(di Edoardo Patriarca, presidente nazionale ANLA) Forse i dettagli non li conosceremo mai: Gene Hackman, 95 anni con Alzheimer avanzato, sarebbe rimasto solo per una settimana dopo la morte della moglie Betsy Arakawa, entrambi deceduti per cause naturali, lui per malattie cardiache, lei per una rara malattia virale. Una coppia ricca e benestante, Hackman un grande interprete del cinema con due premi Oscar. Come è stato possibile che per quasi 15 giorni nessuno si sia allarmato e preoccupato non avendo alcuna notizia? Come può accadere che i tre figli, pur dichiarando di essere in buoni rapporti con un padre gravemente malato, non lo sentivano da mesi?
Attorno a questa triste vicende si sente un retrogusto amaro di solitudine e abbandono. La vicenda è analoga a tante altre storie che coinvolgono persone anziane e non solo quelle. Le solitudini toccano oggi, dopo la pandemia, anche migliaia e migliaia di adolescenti, una solitudine voluta ma che nasconde una profonda povertà di relazioni sociali, affettive e sentimentali. Accanto ai coronavirus forse dobbiamo annoverare altre forme virali più nascoste, più sotto traccia, apparentemente meno pericolose e dannose, non trasmissibili ma incubatrici di quella povertà sociale che avviluppa il tempo attuale.
Un virus che si chiama solitudine e fa morire il cuore sotto l'incudine del tempo cronologico. Ne abbiamo parlato in altri momenti di riflessione, è il tempo che scorre ma non avanza e non possiede alcuna forma conclusiva; tanto efficiente da non ammettere pause e non riuscire a bucare l'ossessività del presente; non indugia né si sofferma su alcunché, rattrappisce le relazioni, le svuota con un ritmo della vita senza speranza, lineare e abitudinario o virtuale, come accade oggi a molti adolescenti: l'altro è una immagine e non un volto da toccare, un labiale e non una parola da ascoltare per davvero. La cura e la premura spariscono dall'orizzonte quotidiano, si può andare d'accordo ma non comunicare per mesi come hanno dichiarato i figli di Gene Hackman. Questo è il tempo cronologico, "tempo sprecato" che non fa guadagnarne altro tempo della vita.

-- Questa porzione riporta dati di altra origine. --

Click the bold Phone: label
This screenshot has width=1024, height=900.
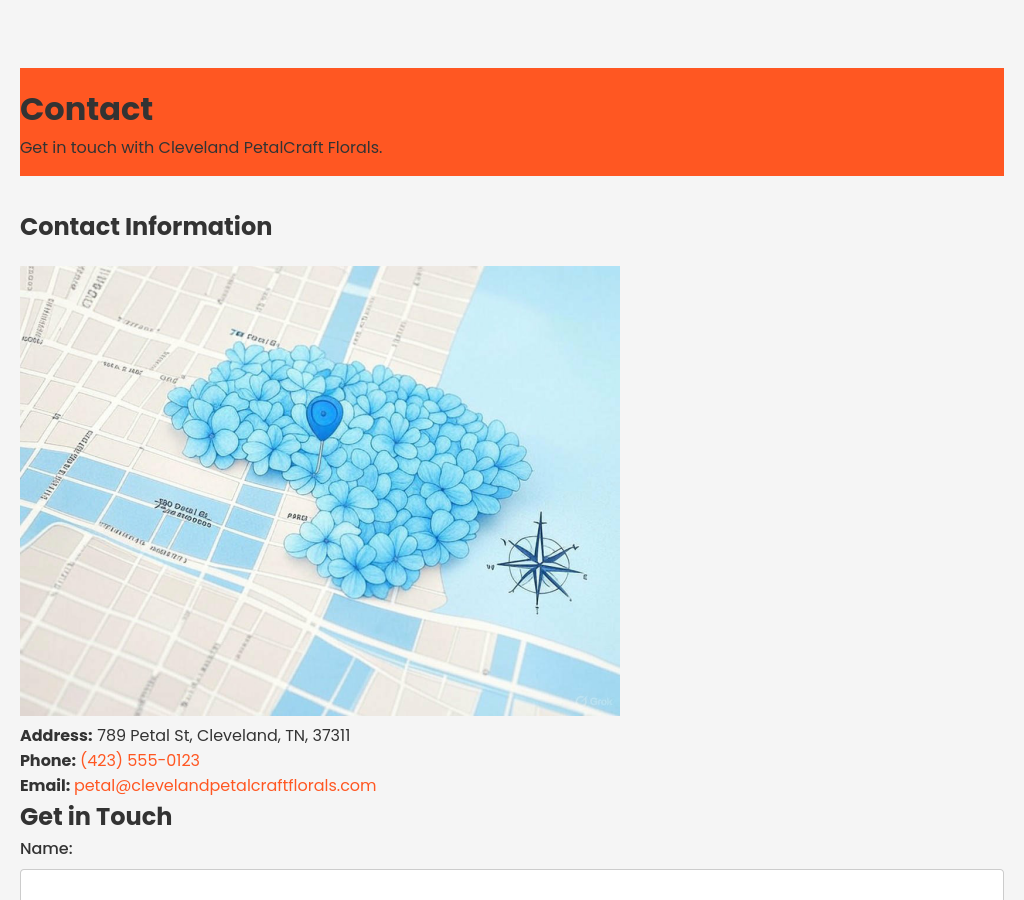pos(48,761)
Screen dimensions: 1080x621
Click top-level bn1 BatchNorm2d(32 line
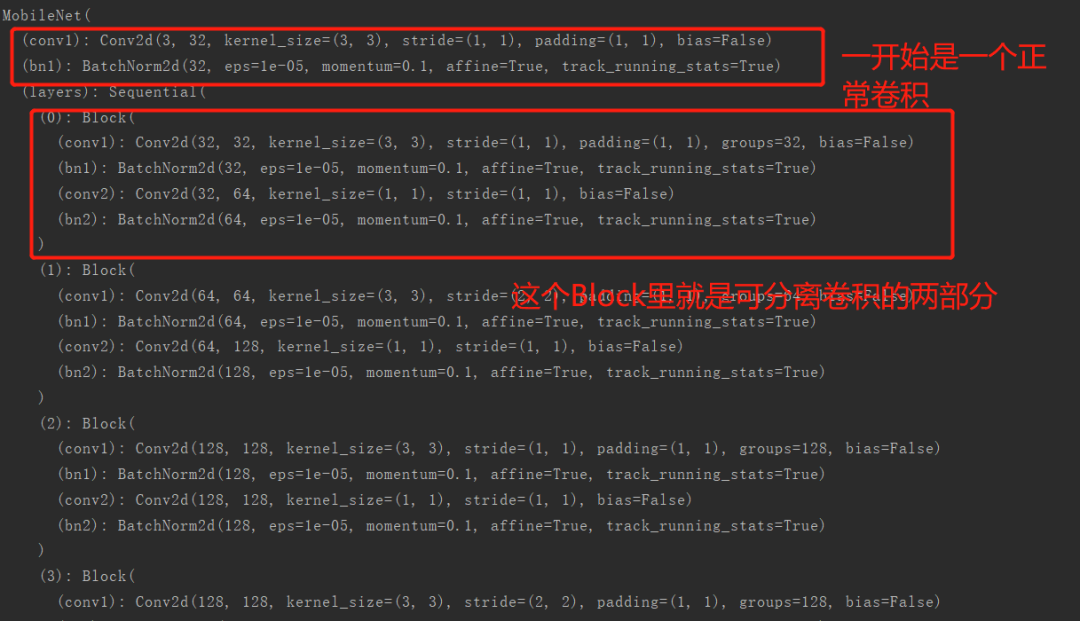402,66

La solitudine non è sempre una maledizione: c'è quella buona che ci guida per tornare su noi stessi, per riscoprire la profondità e l'essenza della vita come ci viene descritto nelle pagine del Vangelo in questo tempo di Quaresima quando Gesù, prima di intraprendere la vita pubblica, sceglie di ritirarsi nel deserto per 40 giorni. Sono momenti nei quali comprendiamo l'Oltre che circonda l' esistenza, la bellezza delle relazioni con i cari e gli amici, i doni che riceviamo gratuitamente oltre la logica del do ut des, lo stupore che leggiamo nel sorriso dei nipoti. È bello "perdere tempo" così, perché ne guadagnamo di più, tanto di più.
Lo stesso vale nel fare associazione: il tempo cronologico, quello sprecato, è quello dei formalismi, dei ruoli per conquistare una piccola posizione, o un titolo da porre davanti al proprio nome. Il "tempo perso", al contrario, è quello che ne fa guadagnare altro, è quello delle relazioni buone, della condivisione e del progettare insieme, del tessere legami e ripararli quando si sfilacciano e rischiano di rompersi definitivamente.